**Work to be completed**
Every record below needs to be written out exactly, apart from the pictures.

►

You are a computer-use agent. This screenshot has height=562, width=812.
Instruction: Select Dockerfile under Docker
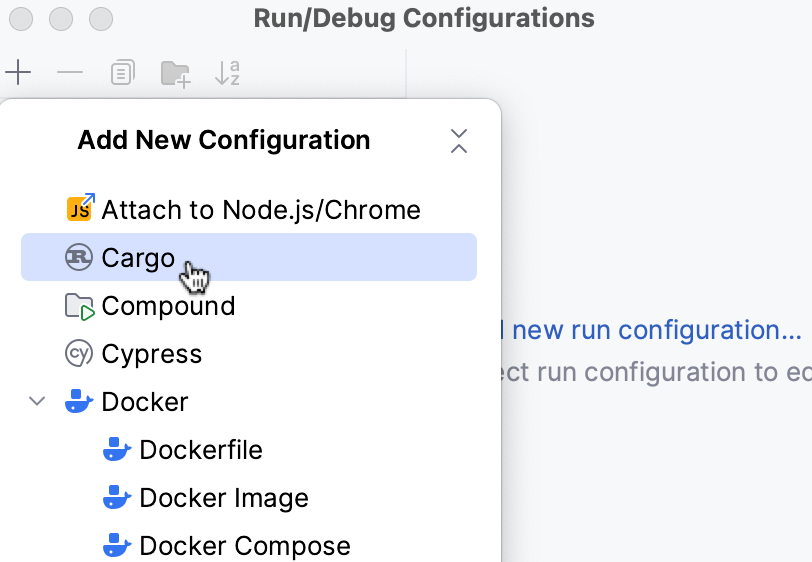tap(200, 450)
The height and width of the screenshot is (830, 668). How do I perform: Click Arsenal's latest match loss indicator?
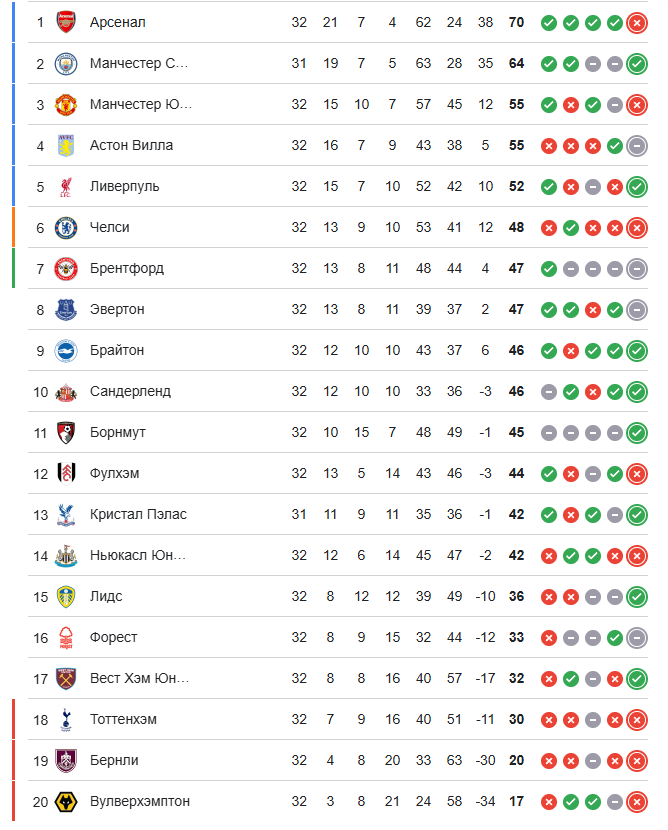637,22
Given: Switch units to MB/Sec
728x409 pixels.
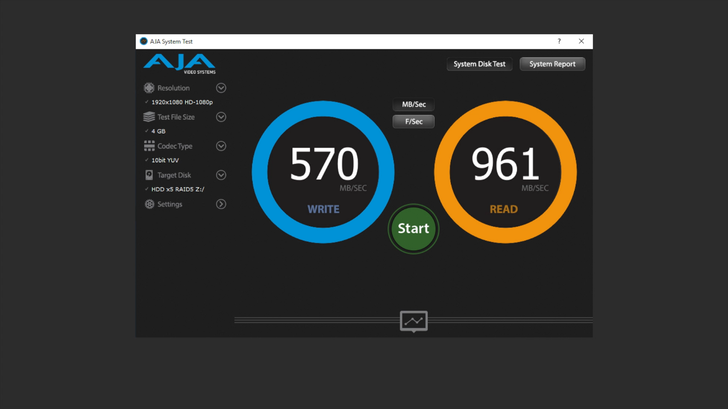Looking at the screenshot, I should pos(413,105).
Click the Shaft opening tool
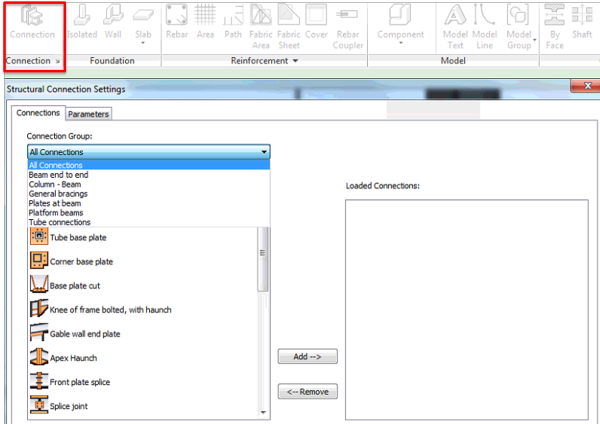The width and height of the screenshot is (600, 424). coord(582,21)
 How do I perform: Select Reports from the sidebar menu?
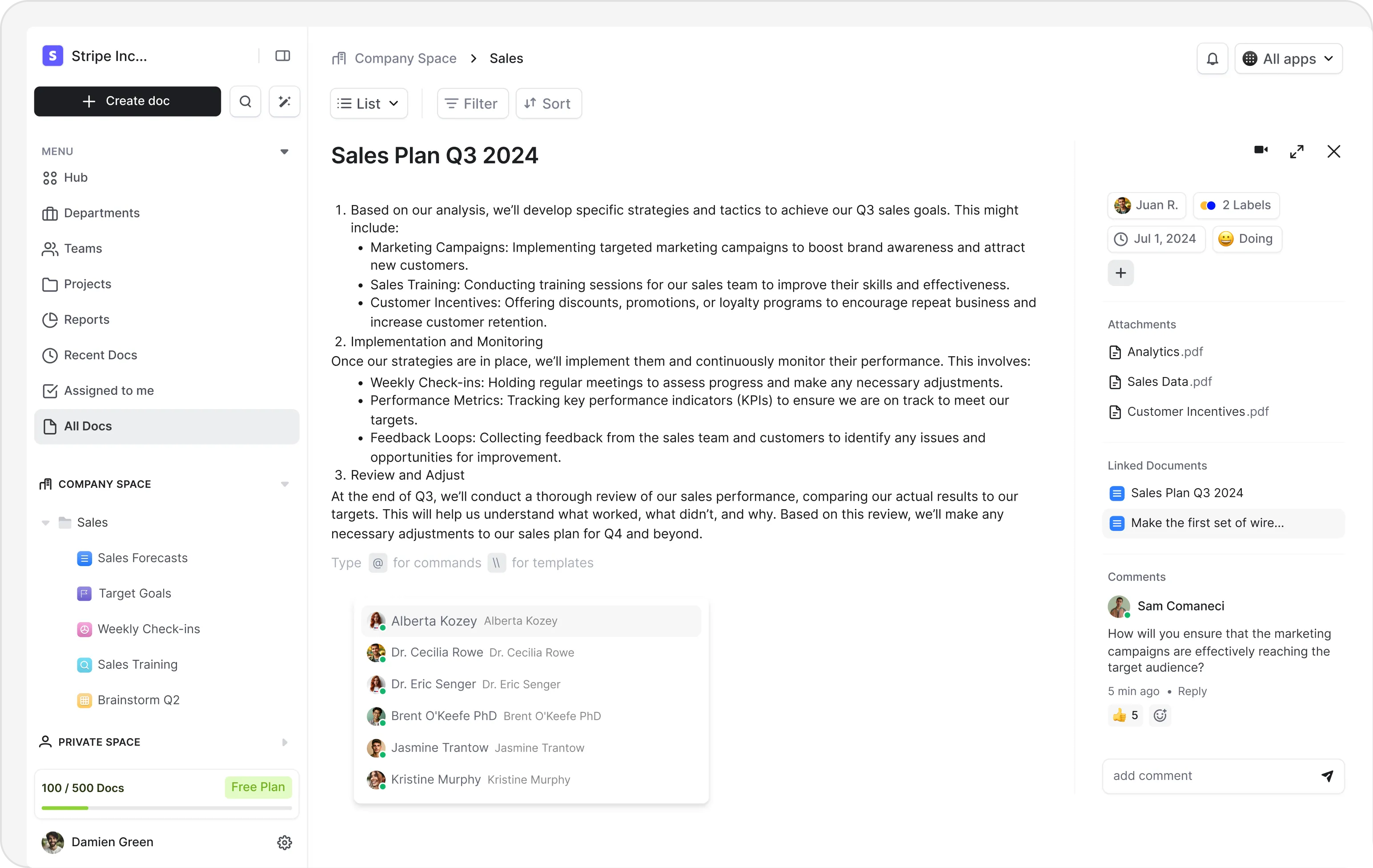click(x=87, y=320)
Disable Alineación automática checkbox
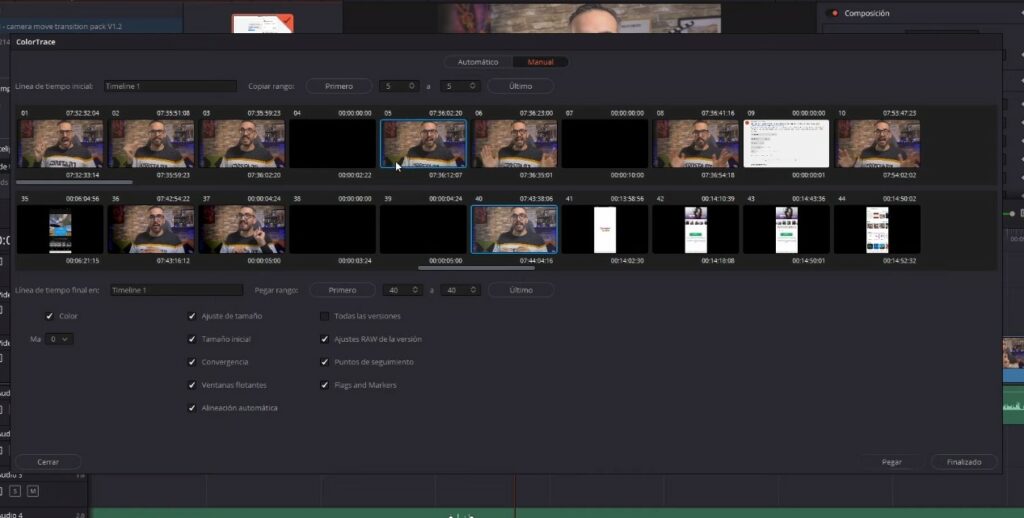The height and width of the screenshot is (518, 1024). [x=192, y=408]
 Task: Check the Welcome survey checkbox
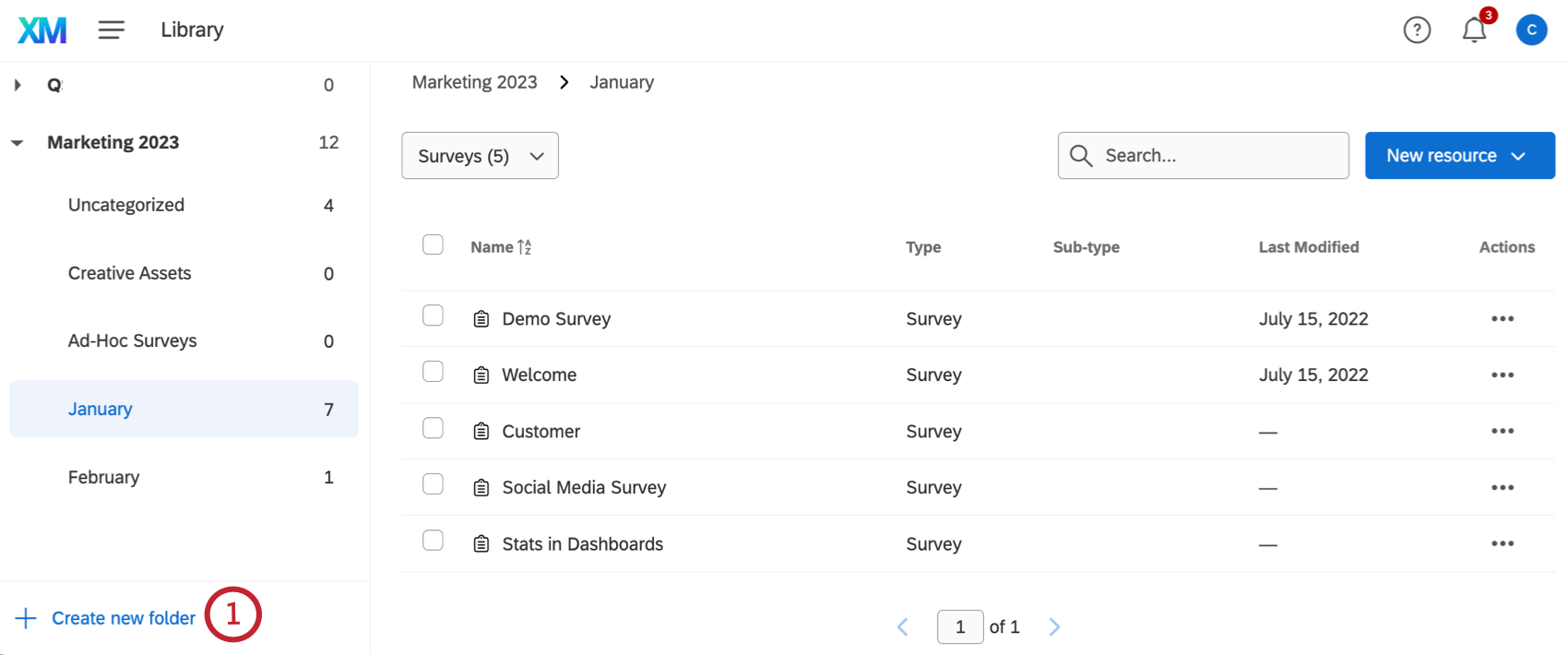(x=433, y=372)
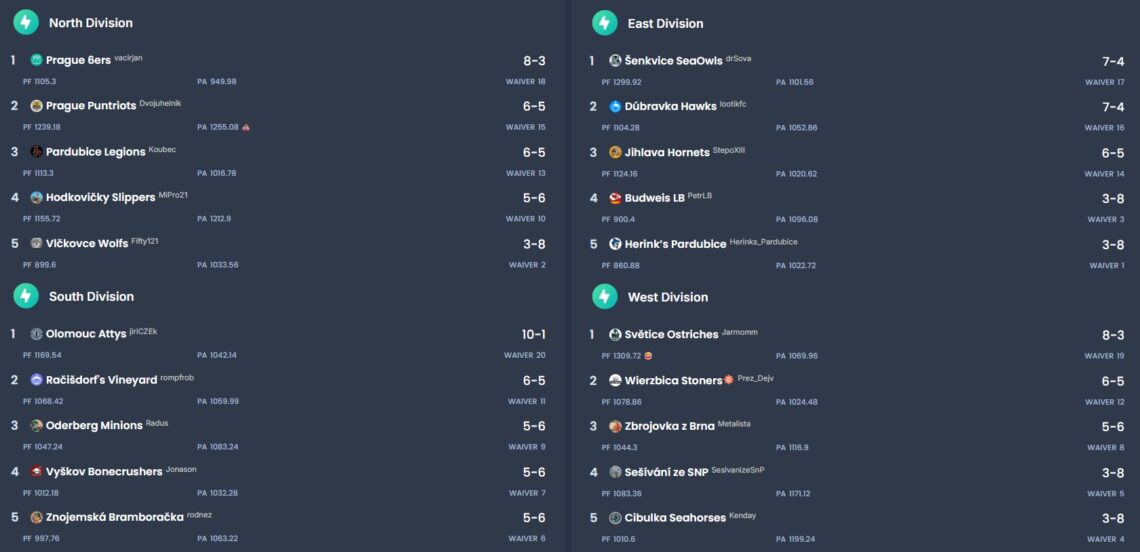Click the emoji beside Světice Ostriches' PF 1309.72
The height and width of the screenshot is (552, 1140).
648,355
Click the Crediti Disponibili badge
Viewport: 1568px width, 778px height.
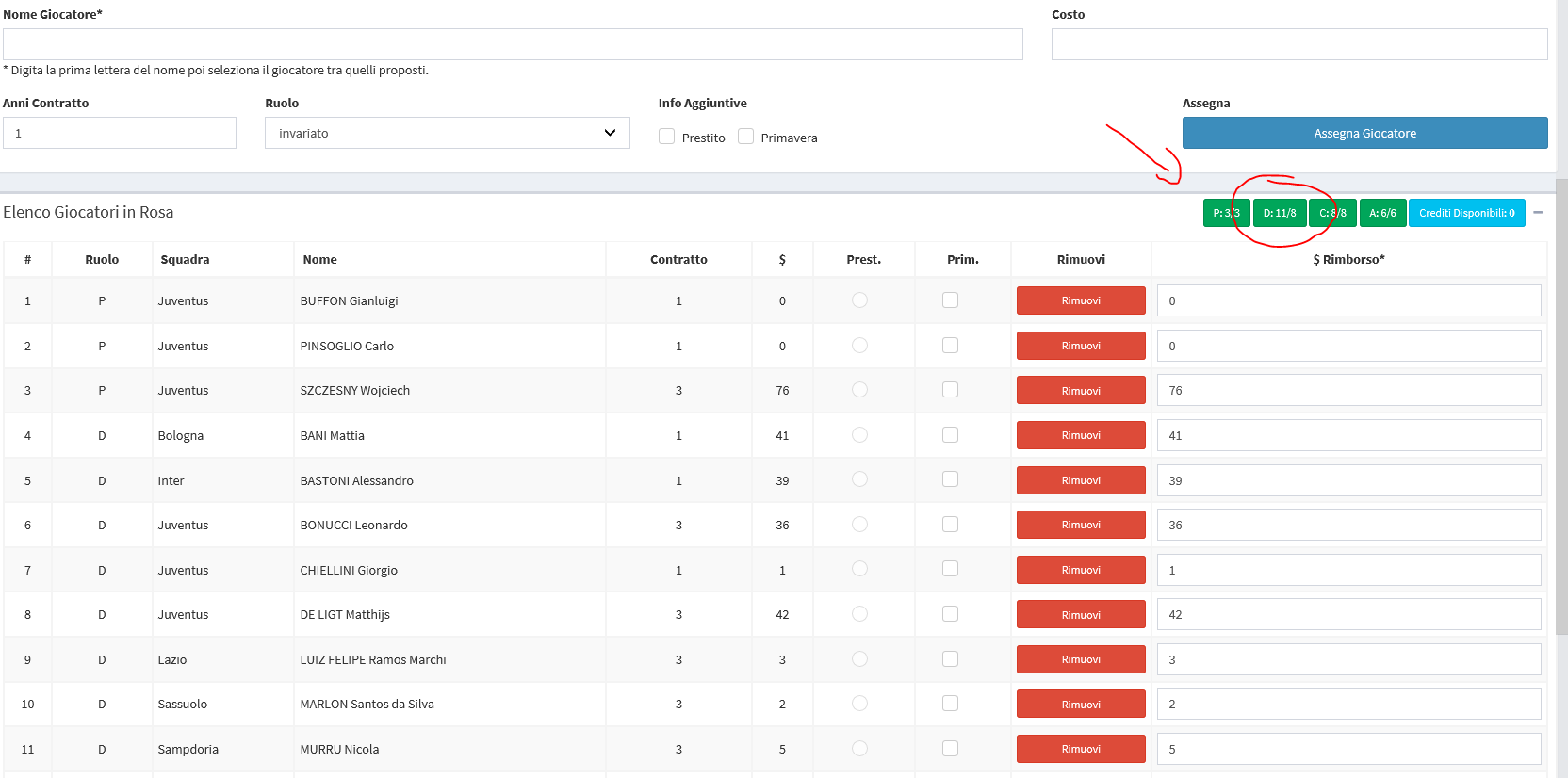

◄

**Result for this exercise**
You are a computer-use agent. This screenshot has height=562, width=812.
Instruction: Select Dockerfile under Docker
tap(200, 450)
The height and width of the screenshot is (830, 668). How do I perform: Click Arsenal's latest match loss indicator?
637,22
Given: Switch units to MB/Sec
728x409 pixels.
Looking at the screenshot, I should pos(413,105).
Click the Shaft opening tool
The width and height of the screenshot is (600, 424). coord(582,21)
 How do I perform: Select Reports from the sidebar menu?
click(x=87, y=320)
Disable Alineación automática checkbox
The height and width of the screenshot is (518, 1024). [x=192, y=408]
 Task: Check the Welcome survey checkbox
(x=433, y=372)
Click the emoji beside Světice Ostriches' PF 1309.72
The height and width of the screenshot is (552, 1140).
648,355
Click the Crediti Disponibili badge
Viewport: 1568px width, 778px height.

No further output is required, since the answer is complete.